▶ THINGS TO DO:
[1] In the essay on composing for strings, who performs the works on the new album?
[2] From the essay on composing for strings, write out the part that begins at "Of course! Barefoot." and stops after "the string family.", swapping "Barefoot" for "Holy Ground".
[3] Extend the essay on composing for strings from where it stops.

I sigh and drum my pencil on the blank score paper. All morning I have been procrastinating, unable to move forward in composing my next work. I am caught in the bardo of creation – between not knowing and, at the same time, sensing the direction of the piece.

I wait and close my eyes, thinking about summer and soft warm dirt between my bare toes, the colour a milk chocolate. In my mind’s eye, I turn and spin, remembering that Moses, as he approached the burning bush, took off his sandals to stand on holy ground.

Of course! Barefoot. The sound of the new work wells in my ears; I am flooded.

Barefoot is the one of five compositions on my new album released this week by New Focus Recordings. Performed by the incomparable Jasper Quartet and the amazing pianist Natalie Zhu, these works are part of my lifelong love affair with the string family.

I grew up as a pianist in a household of strings. My mother was an avid amateur violinist and my sisters played violin and viola. I envied their ability to play with others, while I was continually on my own. In college, I took up cello in addition to studying composition and piano. I studied with Michael Finkle, who was mustached, quirky, and full of joy. We gathered weekly to play cello quartets and octets late into the evening. Then, turning off the lights, we improvised in the dark.

My ear is always bending towards the sound strings produce when I compose. The instrument itself is an ingenuity of construction – as one plays, the open strings resound, building up a deepening of sound – like a piano’s sustaining pedal, but discrete and selective. The resonating strings respond like ghosts to a call, building up overtones and harmonics, even different tones.

I love the immediacy a string player has between themselves and the sound they produce. Pressing the flesh of their finger into string, they bow to bring the pitch to life. With this comes the unique ability to bend a note easily through a glissando. This is a slide between notes, not a fast get-away, but a way of directing energy from one note to another. Sometimes I want to pierce through a note cleanly, like an arrow through the heart. Other times, I move between two notes, creating a slow-motion tension, where the departing note comes so close to the next note that union is magnetic and unavoidable.

▶ SOURCE MATERIAL:

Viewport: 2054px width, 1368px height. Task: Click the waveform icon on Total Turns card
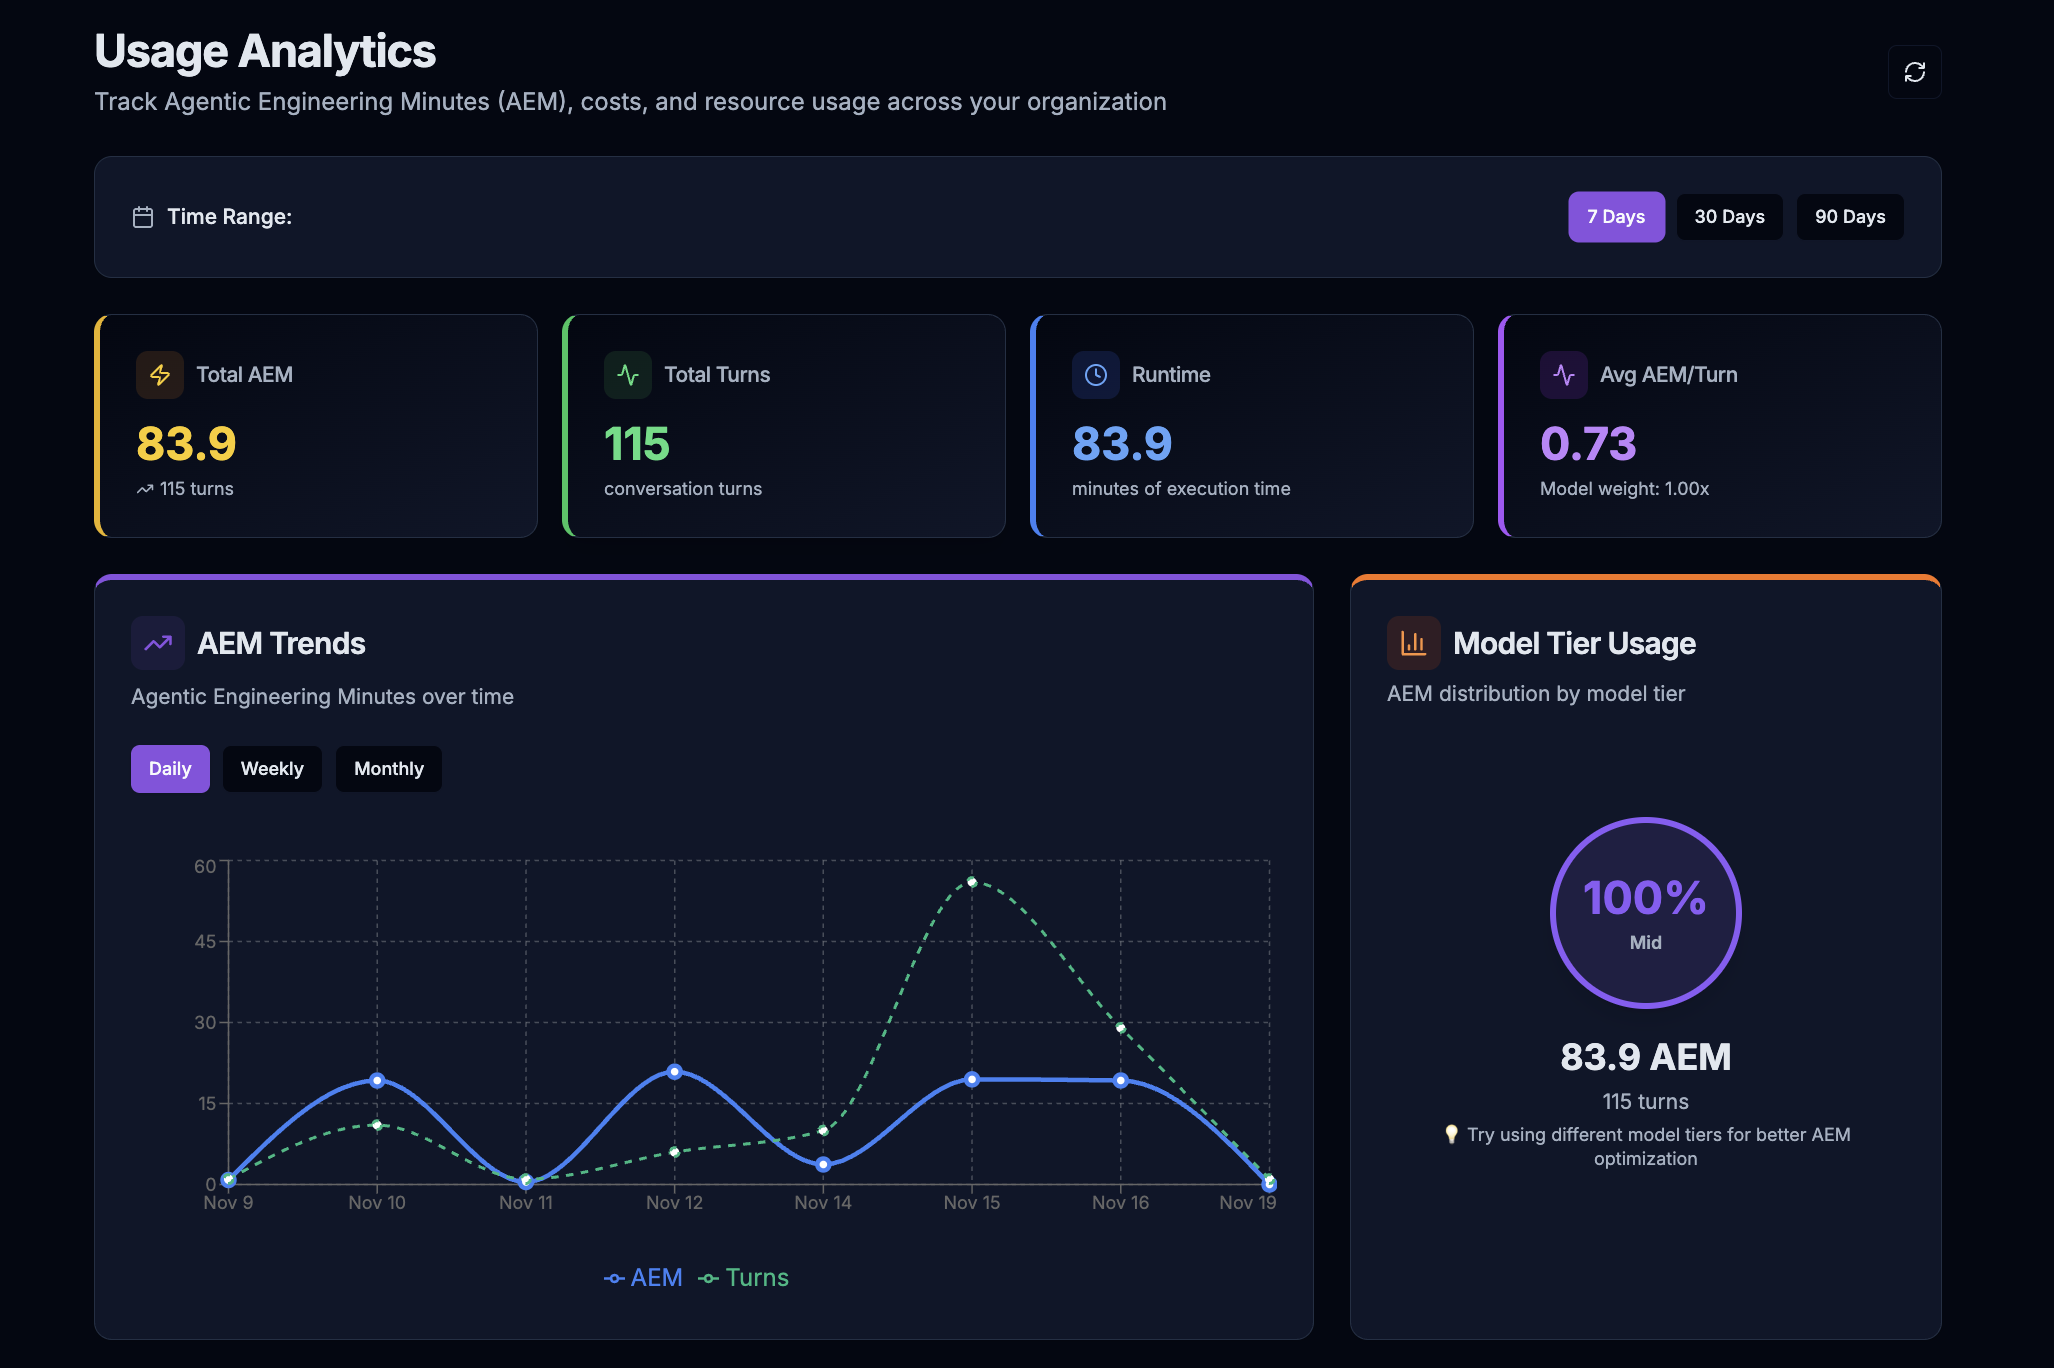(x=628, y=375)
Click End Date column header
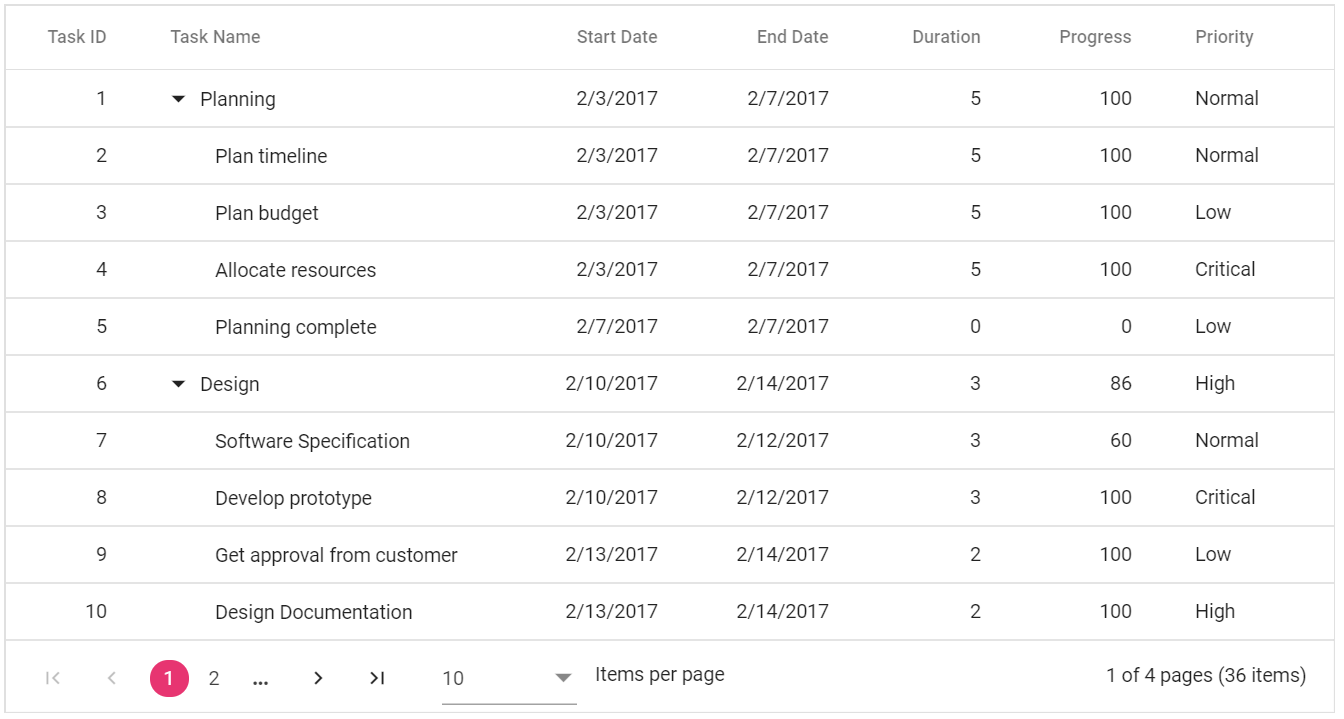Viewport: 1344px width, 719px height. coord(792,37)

▶ RESPONSE LIST:
[1] The Jasper Quartet and the pianist Natalie Zhu.

[2]
Of course! Holy Ground. The sound of the new work wells in my ears; I am flooded.

Holy Ground is the one of five compositions on my new album released this week by New Focus Recordings. Performed by the incomparable Jasper Quartet and the amazing pianist Natalie Zhu, these works are part of my lifelong love affair with the string family.

[3]
The string instrument is a master of getting to the kernel of sound by varying the way a sound is made. Pizzicato and tremolo are most common, but, for me, ponticello (playing close to the bridge to make a scratching, buzzing sound) and col legno (reducing the sound to a bare shadow of itself by playing with the wood of the bow) gets closer to what I experience in a single note or tone – an outer shell-like-flesh with a soft inner core.

I am always composing towards the centre of sound, to get as close as I can. And always, in a stream of movement, a consciousness liquid enough to become something else at any moment. Lean and snake-like, my music is continually circular and linear, transforming in a seamless continuity.

String writing in Barefoot

Tremble for violin, cello and piano, has no end of movement – we shiver in delight or quake in fear. We shake in anger or pulse in love. We tremble in the act of knowing and not knowing.

Barefoot for violin, cello, viola and piano is cold and full of fresh snow, and always a longing for bare feet on green forest paths and creek beds. The dashing out and tasting life with little protection, the dancing before the burning bush – barefoot before God.

Wēpan for string quartet and piano is full of slippage from one note to another – glissandos between note to note; weeping, endless weeping.

Hush for violin and piano is quiet and reflective – a sweet calming of our child, ourselves and those around us – a stillness so that life can be experienced, cascading around us.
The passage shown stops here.